また、日野自の羽村工場を子会社として切り離し、トヨタの100%子会社として譲渡することにしている。同工場では、日野自の小型トラックに加えて、受託生産していたトヨタのダイナやランドクルーザー250などを製造しており、これらをトヨタは自前生産に切り替えることになる。

 日野自は今後、三菱ふそうと共にアーチオンの下で、事業会社としてそれぞれのブランドを生かしながら統合の相乗メリットを内外で発揮して、世界の商用車競争に打ち勝っていかねばならない。

 今回、日野自動車の決算では、通期(25年4月〜26年3月)の最終損益が400億円の黒字になる見通しが発表された。前期の2177億円の赤字から、黒字へと転換する。「北米認証不正問題などの整理を終えて、原価低減やトータルサポートなどで稼ぐ力が復活してきた」(小木曽社長)と総括し、30年までに日野自として営業利益率8%を目指す方針も打ち出すなど、反転攻勢への芽が出てきている。

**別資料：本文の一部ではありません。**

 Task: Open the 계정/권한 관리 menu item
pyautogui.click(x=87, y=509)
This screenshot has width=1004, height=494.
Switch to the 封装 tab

 ただし、日本の商用車OEMとしては、日本自動車工業会会長でもある片山正則会長が率いるいすゞ自動車が、スウェーデンのボルボ・グループと連携している。21年にはUDトラックスを買収し、いすゞ・UDトラックス連合を形成するなど、国内では日野自・三菱ふそう連合に先行している。

 ちなみに、10月30日から開催されているジャパンモビリティショー2025(JMS)会場では、日野自と三菱ふそうの展示ブースは向かい合う場所となっている。一方で、隣接するブースには、いすゞとUDトラックスの共同ブース、さらには中国BYDの商用車ブースがあり、それぞれの競い合いを物語る格好となっていた。一方で、トヨタのブースでは、「勝手にトヨタグループブースとして、ダイハツも紹介する」と佐藤恒治トヨタ社長がトヨタと共にダイハツのプレゼンも行ったように、ダイハツはトヨタの“インナー”であることを明確化したのだが、それと日野自の立場は対照的なものとなった。

 いずれにしても、トヨタから“親離れ”した日野自が、ダイムラー主導で三菱ふそうと共に、商用車業界での生き残りを懸けてどのように変革していくのか。来年度からの動きを注目していきたい。